As concerns the practice of the Jesus Prayer and Hesychasm, the differences between Roman Catholic and Orthodox theology came to a head in the Hesychast controversy of the 14th Century, in the disputes between St Gregory Palamas and Barlaam, and later Akyndinos. The theology of St Gregory Palamas was vindicated in the Orthodox Church, and his opponent, the originally Orthodox Barlaam, imbued with Western scholastic theology, ended up a Catholic bishop in Italy. To this day, the Roman Catholic Church has been uneasy with the theology of St Gregory Palamas. In any hypothetical union, it is doubtful whether the Roman Catholic Church would accept to have St Gregory on the church calendar as a saint, even as a local Orthodox saint. Hence, it is extremely doubtful that an Eastern Rite Catholic is ‘on track’ if he accepts Palamite theology. That is, as a member of the Catholic Church, he is obliged to accept the teachings of the Roman Pontiff. However, it is extremely doubtful if that allows him to accept Palamite theology.
The fellow who asked us to comment directed us to this quotation from Pope John Paul II:
The hesychast controversy marked another distinctive moment in Eastern theology. In the East, hesychasm means a method of prayer characterized by a deep tranquillity of the spirit, which is engaged in constant contemplation of God by invoking the name of Jesus. There was no lack of tension with the Catholic viewpoint on certain aspects of this practice. However, we should acknowledge the good intentions which guided the defense of this spiritual method, that is, to emphasize the concrete possibility that man is given to unite himself with the Triune God in the intimacy of his heart, in that deep union of grace which Eastern theology likes to describe with the particularly powerful term of “theosis”, “divinization”.
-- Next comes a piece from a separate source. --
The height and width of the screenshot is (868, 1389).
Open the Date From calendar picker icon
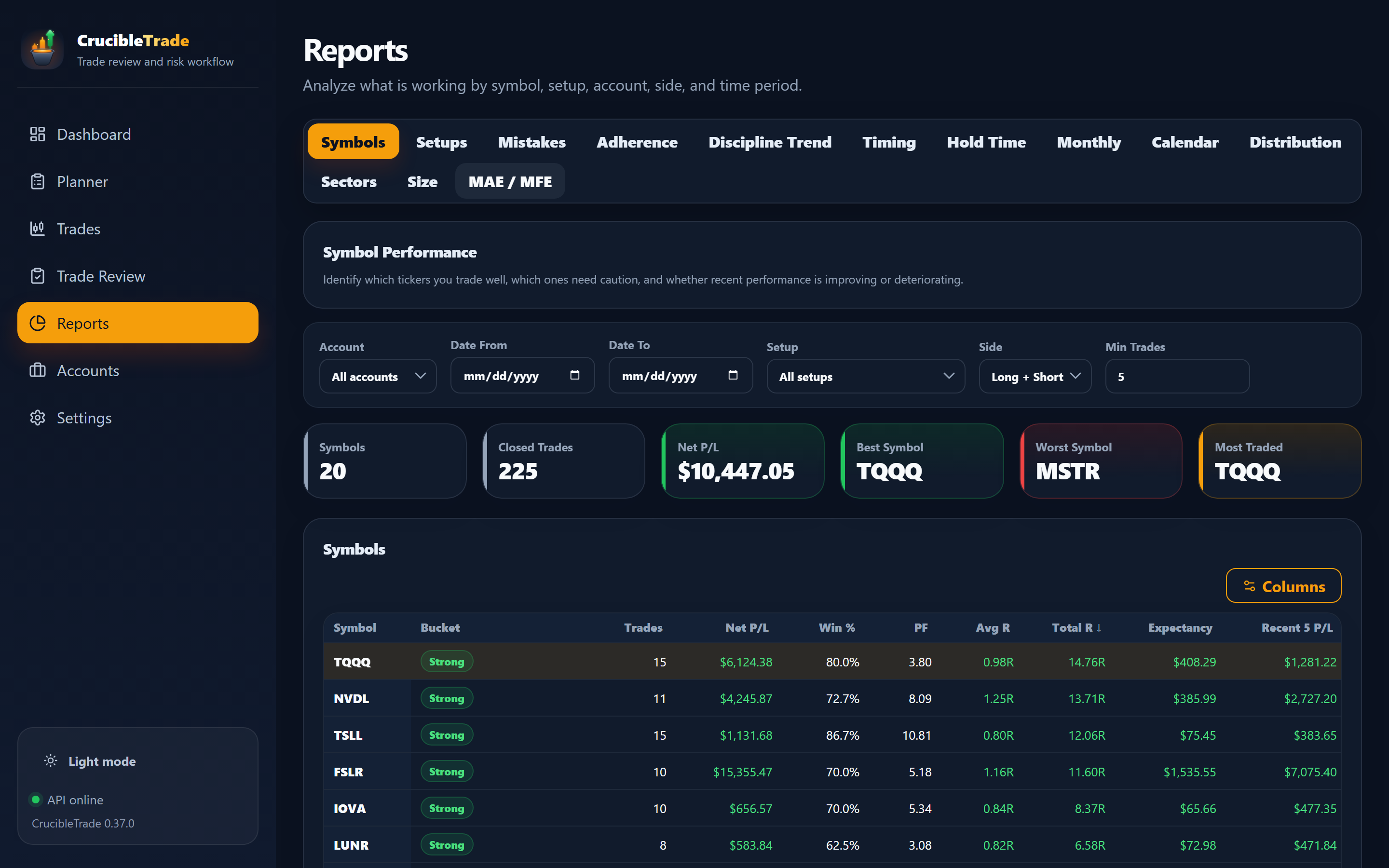pyautogui.click(x=574, y=375)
This indicates to us that Pope John Paul II did not accept Palamite theology: ‘There was no lack of tension with the Catholic viewpoint on certain aspects of this practice. However, we should acknowledge the good intentions which guided the defense of this spiritual method,…’ When a Roman Catholic speaks of admitting the good intentions of someone, he wants to say that the fellow was wrong, but at least he meant well. We concede that a Roman Pontiff has never pronounced infallibly, so a member of an Eastern Rite Church might be able to claim that he is not bound in conscience, but that is his own affair with his own conscience. In our view, a member of an Eastern Rite Catholic Church has to clarify within himself just what his theology is, and how it is to be constrained by the principles of Roman Catholic theology. Otherwise he is in danger of a ‘cafeteria Catholicism’ of the right: a picking and choosing without regard to consistency with his own basic principle of allegiance to the Pope. Hence, just how consistent is it for an Eastern Rite Catholic to quote the Abbot of an Athonite monastery? And, indeed, when the Abbot is himself quoting St Gregory Palamas? Are we not just fooling ourselves?
Let us get to the heart of the matter: the role of these theological difference in the practice of the Jesus Prayer and Hesychasm.
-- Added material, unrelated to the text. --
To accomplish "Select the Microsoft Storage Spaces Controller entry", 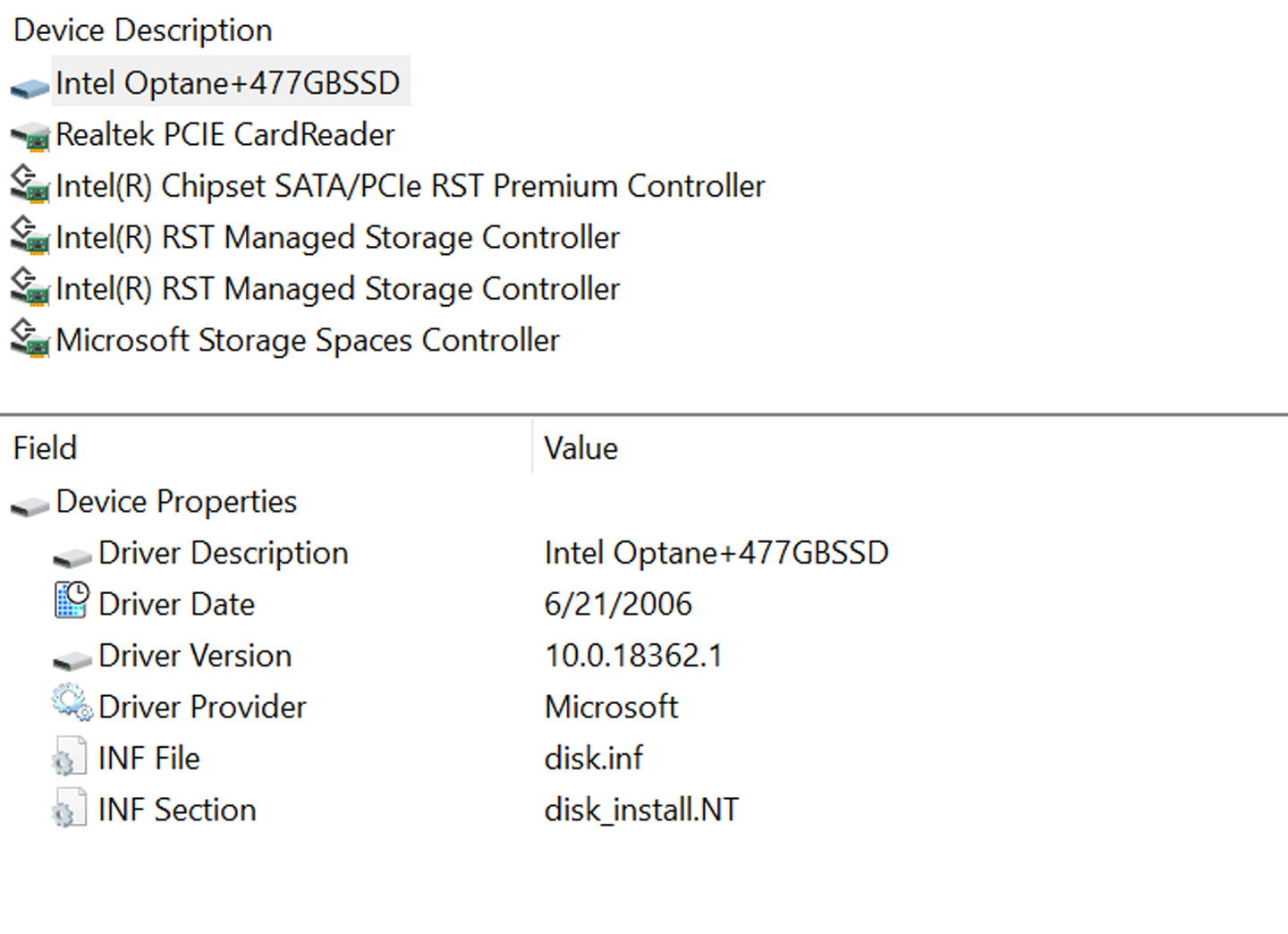I will click(307, 340).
Let us first point out that the serious practice of the Jesus Prayer and Hesychasm is a rather isolated event in the Eastern Rite Catholic Churches. By the ‘serious practice’, we mean, the way that it is practised, say, on Mt Athos by Hesychasts. We recognize that some people pray the Jesus Prayer for an hour a day, either vocally or silently, as a devotion to the Holy Name of Jesus or because of high blood pressure, or even to ask mercy from the Lord.
The first problem is the interpretation of the expression ‘bringing the mind into the heart’. A study of Roman Catholic theology will make it clear that this expression has no meaning in Thomist psychology. It is an absurdity. It can at best, in Thomist psychology, be treated as a metaphor for praying with feeling or intention—for praying with the sentiment—or as a description of a somatic practice. The Orthodox do not mean ‘praying with the sentiment’ when they speak of bringing the mind into the heart, and they do not treat the Jesus Prayer as a somatic practice. There is much more to Hesychasm, and the Orthodox monk means that his mind descends to the physical region of his heart. How is the Eastern Rite Catholic who is being consistent with his own theological principles going to bring his mind into his heart? Is he not just picking and choosing what he wants to hear?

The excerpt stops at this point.